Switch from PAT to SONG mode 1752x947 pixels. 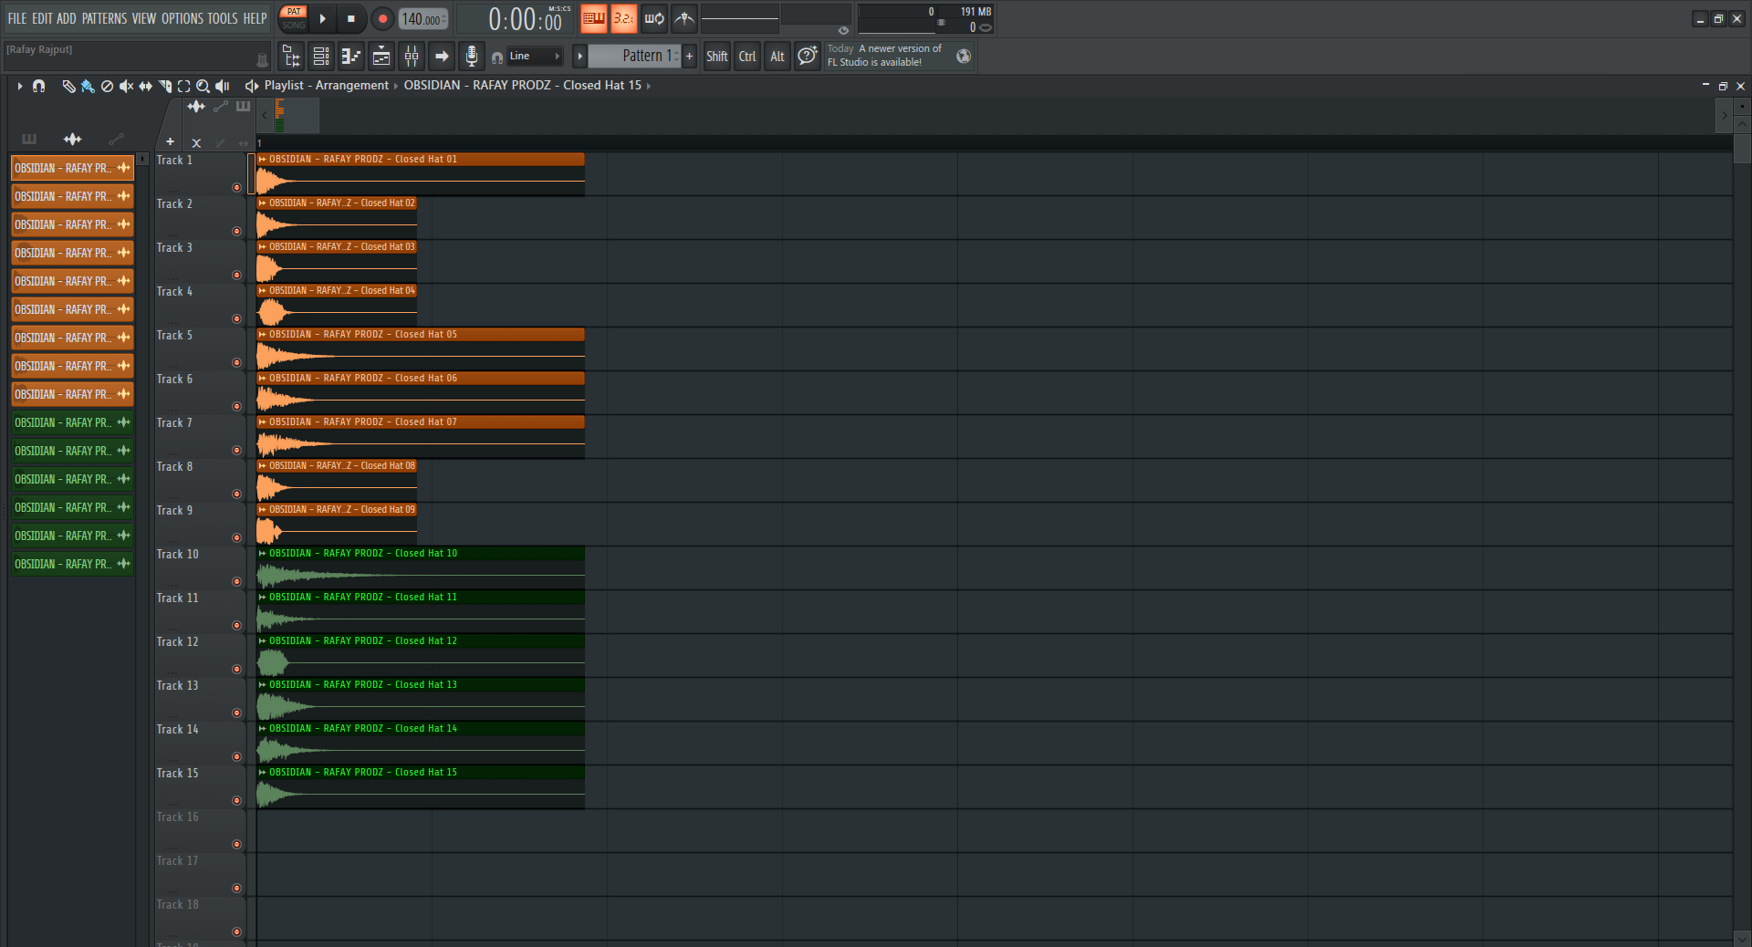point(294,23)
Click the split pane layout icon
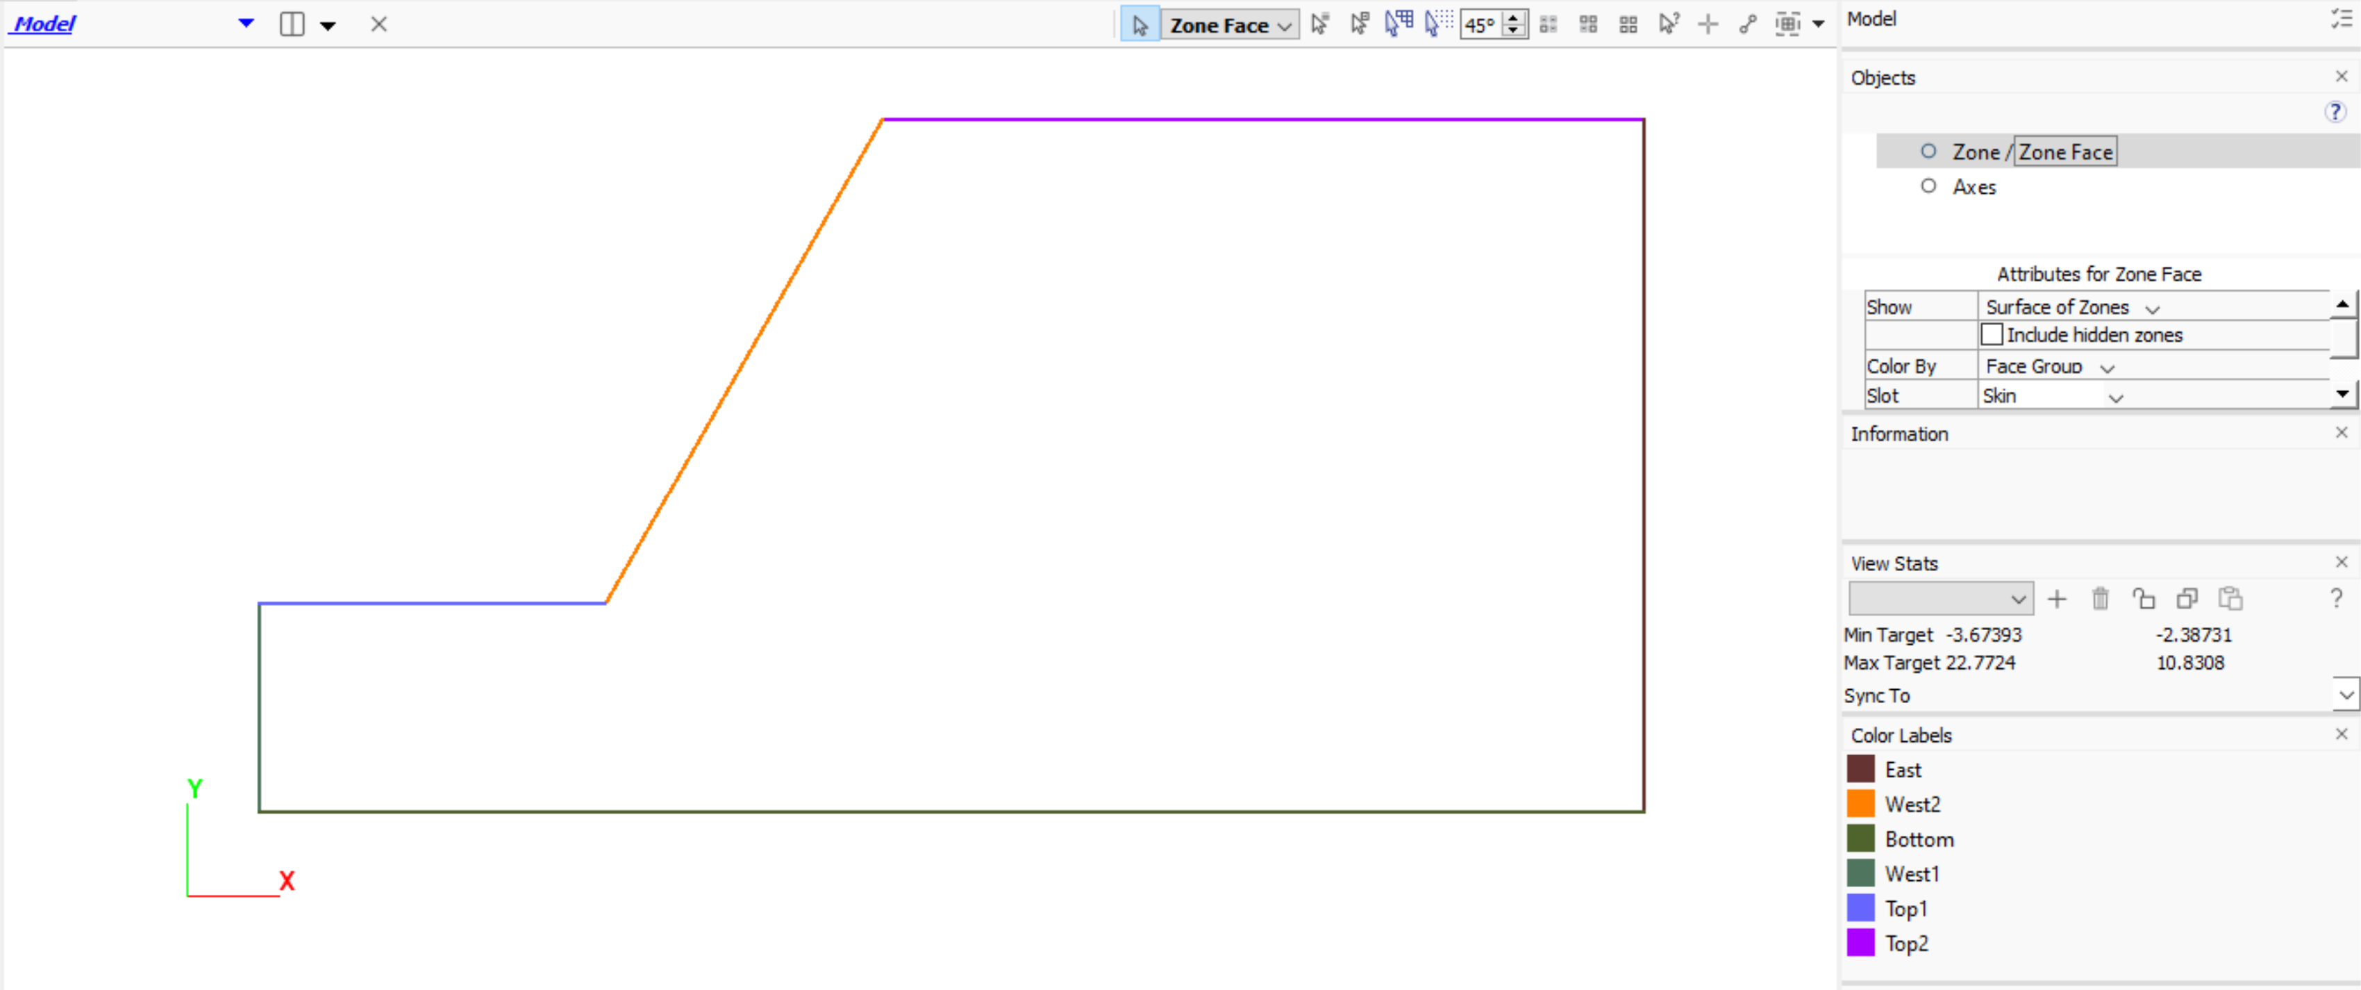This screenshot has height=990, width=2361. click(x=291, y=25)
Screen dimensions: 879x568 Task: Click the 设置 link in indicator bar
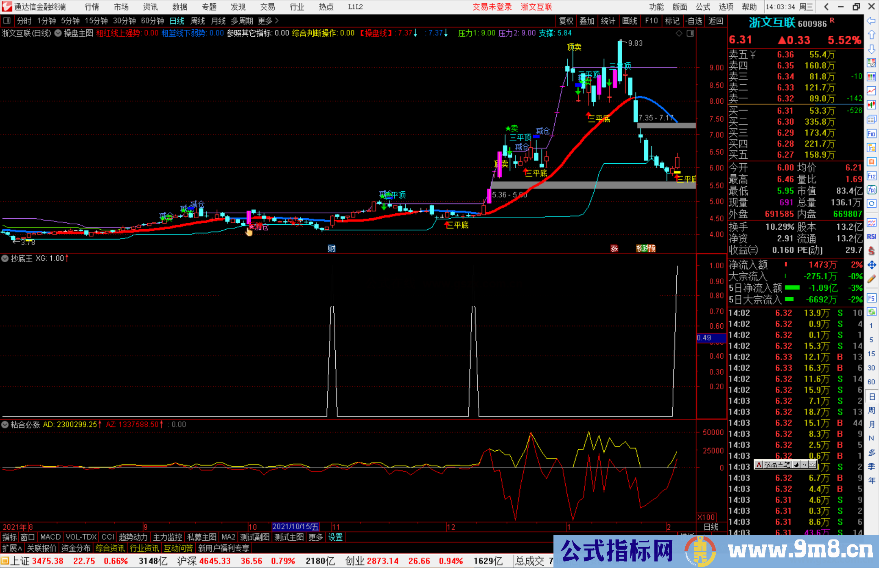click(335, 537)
==
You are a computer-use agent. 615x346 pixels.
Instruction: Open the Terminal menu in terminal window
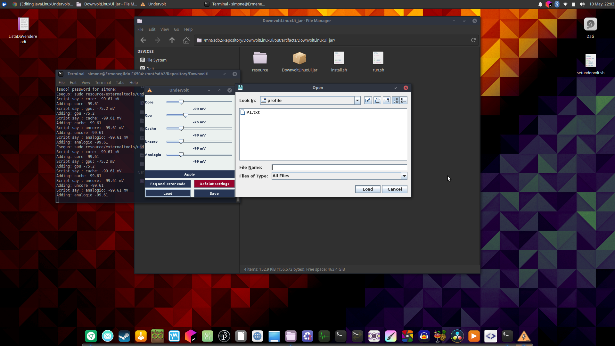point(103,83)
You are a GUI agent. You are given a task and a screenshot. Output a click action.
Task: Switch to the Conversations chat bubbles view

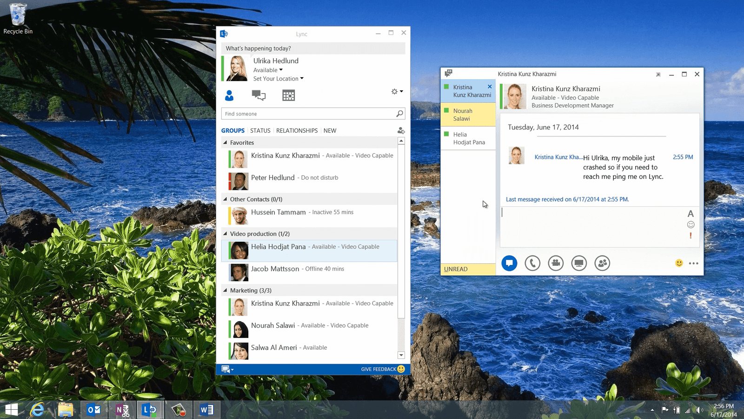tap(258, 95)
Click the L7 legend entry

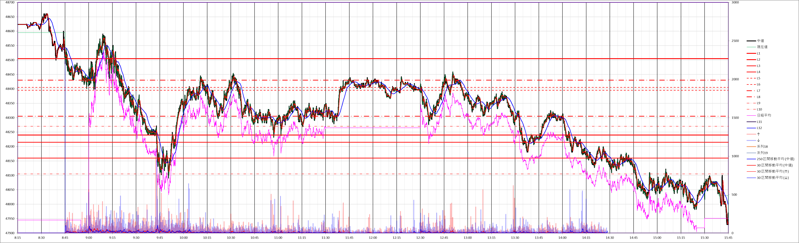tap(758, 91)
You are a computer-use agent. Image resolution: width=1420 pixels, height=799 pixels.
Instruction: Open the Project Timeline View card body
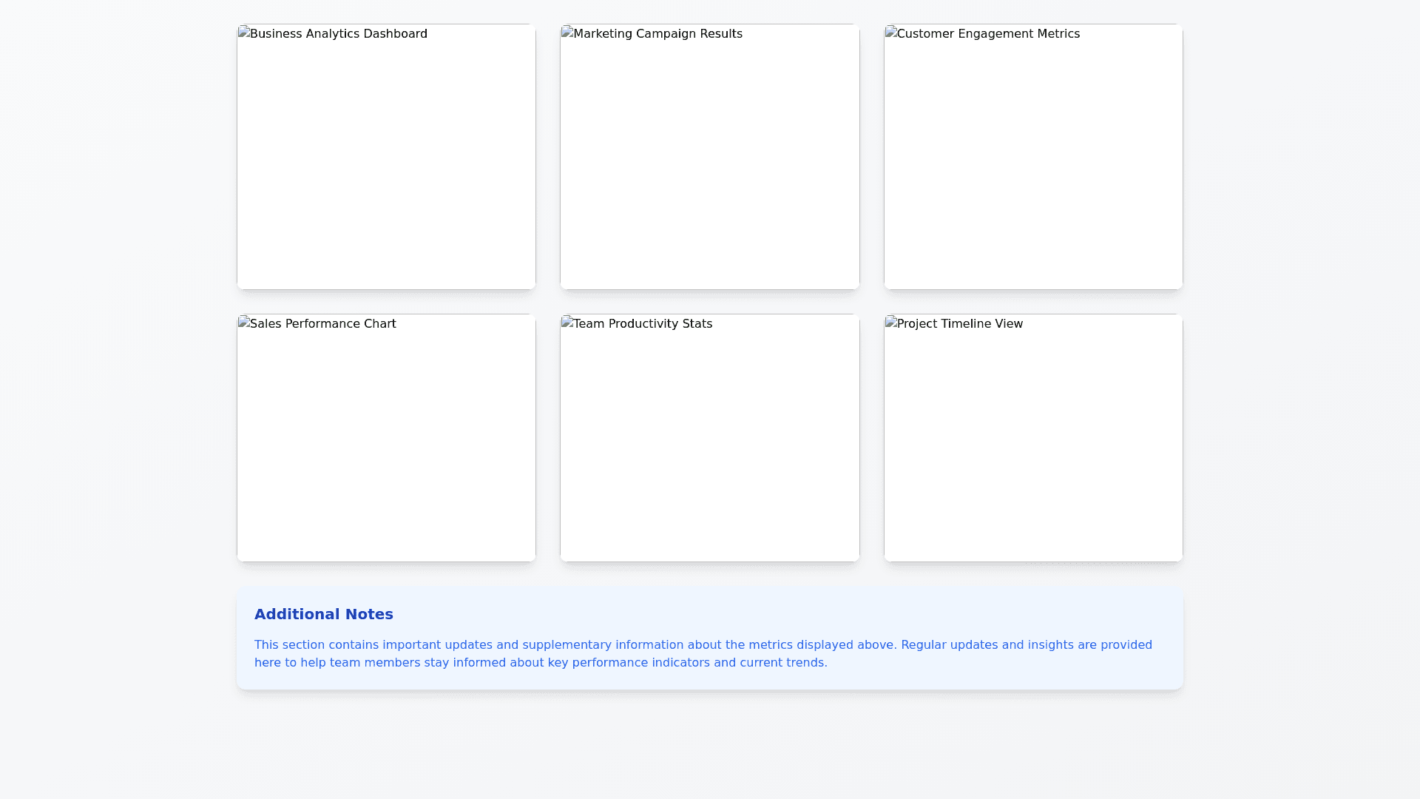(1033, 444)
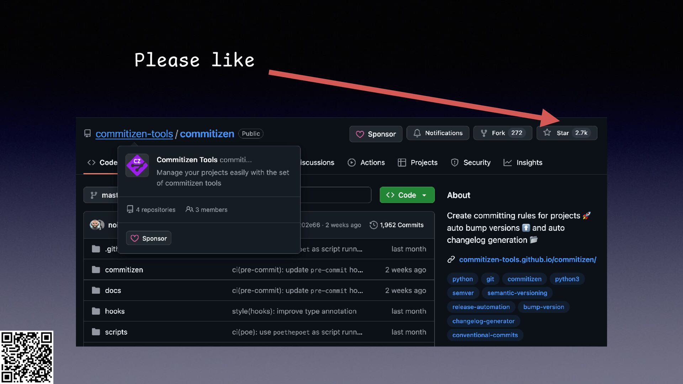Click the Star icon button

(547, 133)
---
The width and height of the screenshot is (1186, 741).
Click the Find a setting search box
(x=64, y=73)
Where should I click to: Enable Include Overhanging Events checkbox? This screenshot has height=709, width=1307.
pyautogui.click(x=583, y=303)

YOUR GOAL :: Reproduce word for word, with pictures dropped, only the part of the material above that opens with the line containing "You are a GUI" and closes with the line containing "You are a computer-use agent. Image".

EXERCISE ANSWER ::
You are a GUI agent. You are given a task and a screenshot. Output a click action.
Task: Switch to the Conversations chat bubbles view

tap(258, 95)
Click the L7 legend entry

tap(758, 91)
You are a computer-use agent. Image resolution: width=1420 pixels, height=799 pixels.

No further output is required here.